BRIEF
Convert the records below into a two-column CSV with the headers instruction and coordinates, one row per record, putting each record's text and its answer in their own quoted fields with line breaks replaced by spaces. Leave the pictures out.

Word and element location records
------------------------------------------------------------

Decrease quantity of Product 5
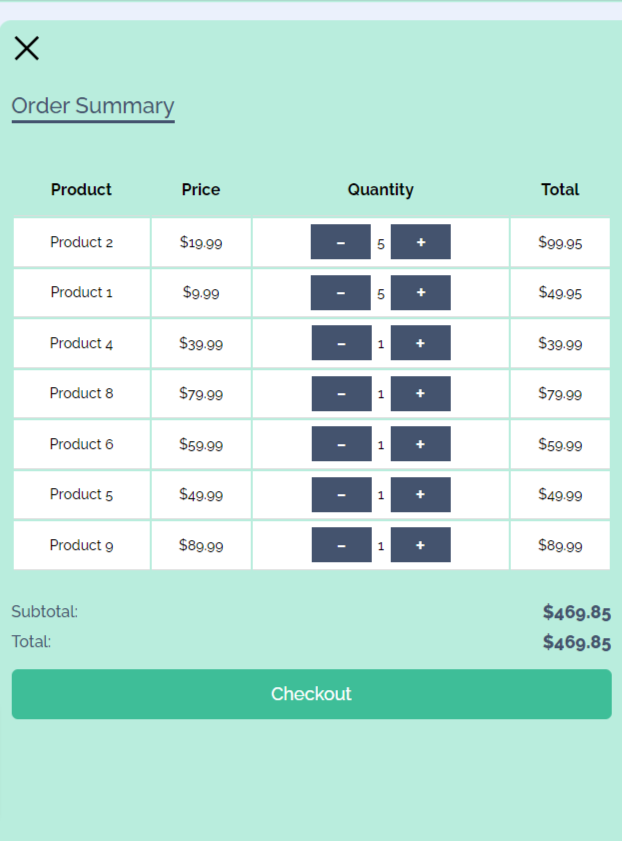 pos(342,495)
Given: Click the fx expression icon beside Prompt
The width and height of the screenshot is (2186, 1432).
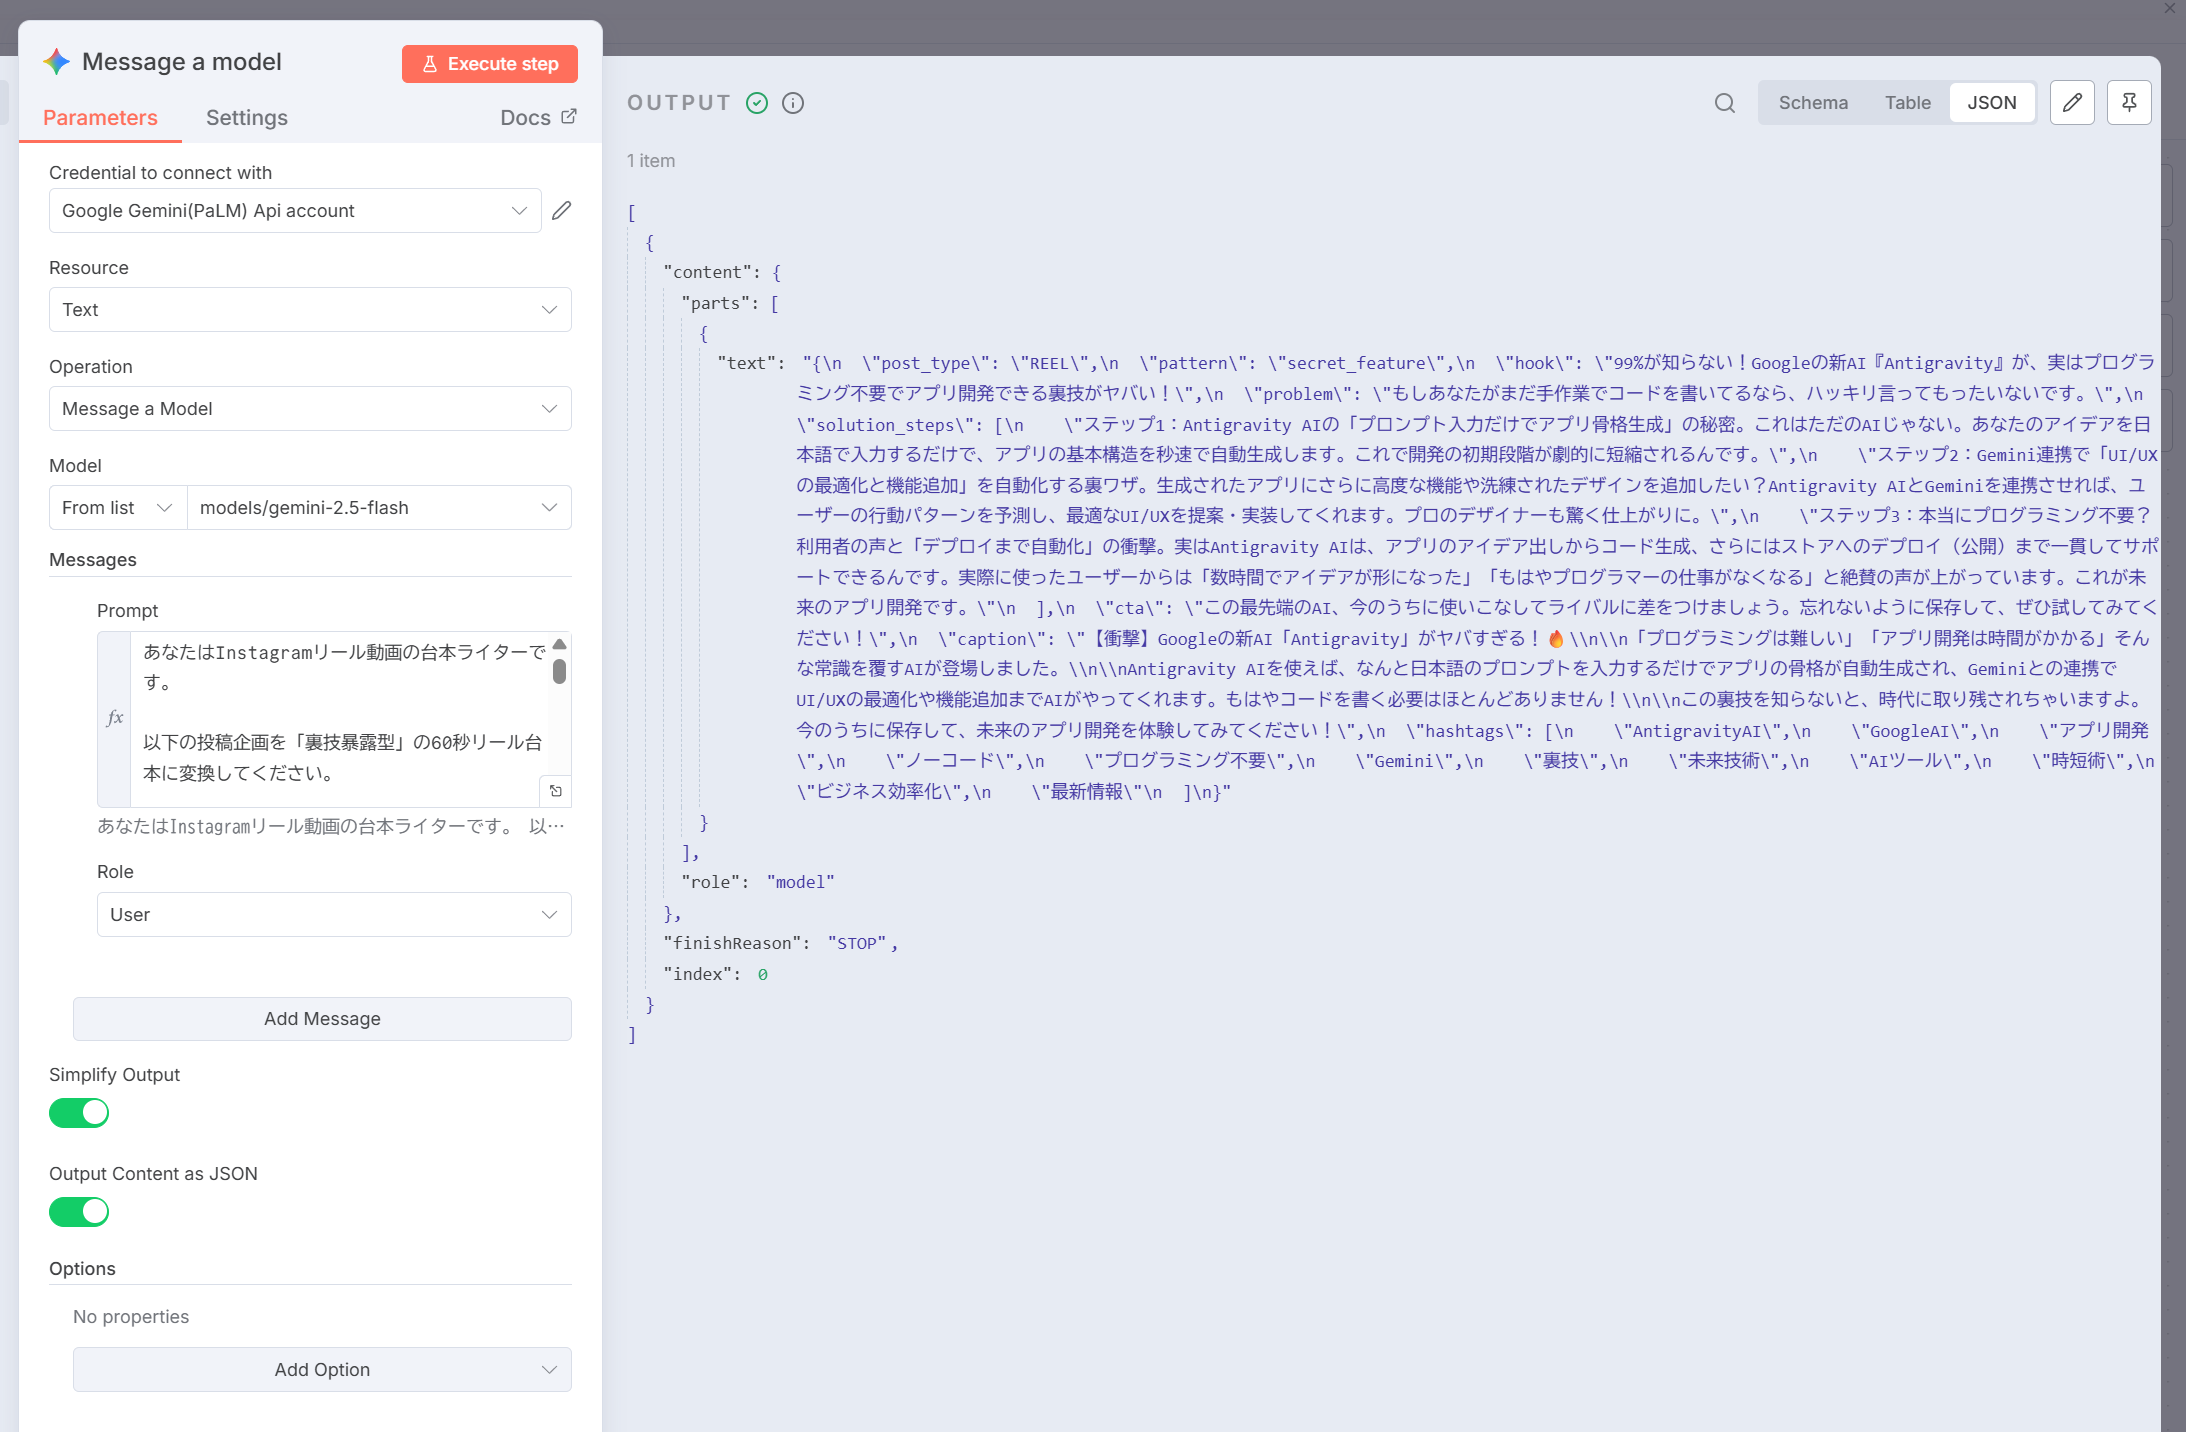Looking at the screenshot, I should 115,717.
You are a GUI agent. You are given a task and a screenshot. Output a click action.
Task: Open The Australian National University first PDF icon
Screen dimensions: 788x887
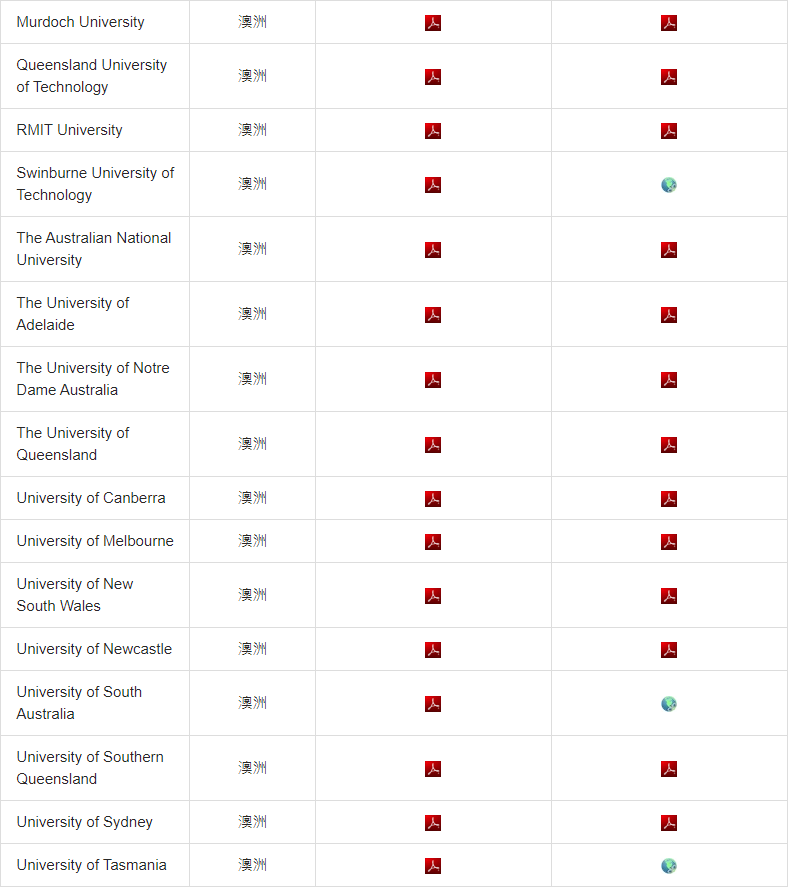[x=433, y=249]
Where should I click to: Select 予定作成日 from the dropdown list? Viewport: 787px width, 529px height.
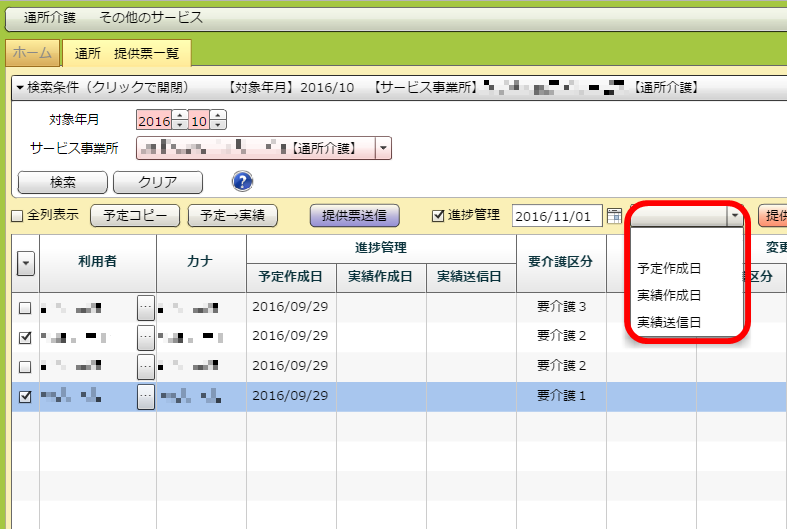(x=669, y=269)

------------------------------------------------------------

IN RESPONSE
instruction,coordinates
"Decrease quantity of Product 5","pos(342,495)"
"Given: Click the fx expression icon beside Prompt The width and height of the screenshot is (2186, 1432).","Looking at the screenshot, I should 115,717."
"You are a GUI agent. You are given a task and a screenshot. Output a click action. Task: Open The Australian National University first PDF icon Screen dimensions: 788x887","[x=433, y=249]"
"Where should I click to: Select 予定作成日 from the dropdown list? Viewport: 787px width, 529px height.","(x=669, y=269)"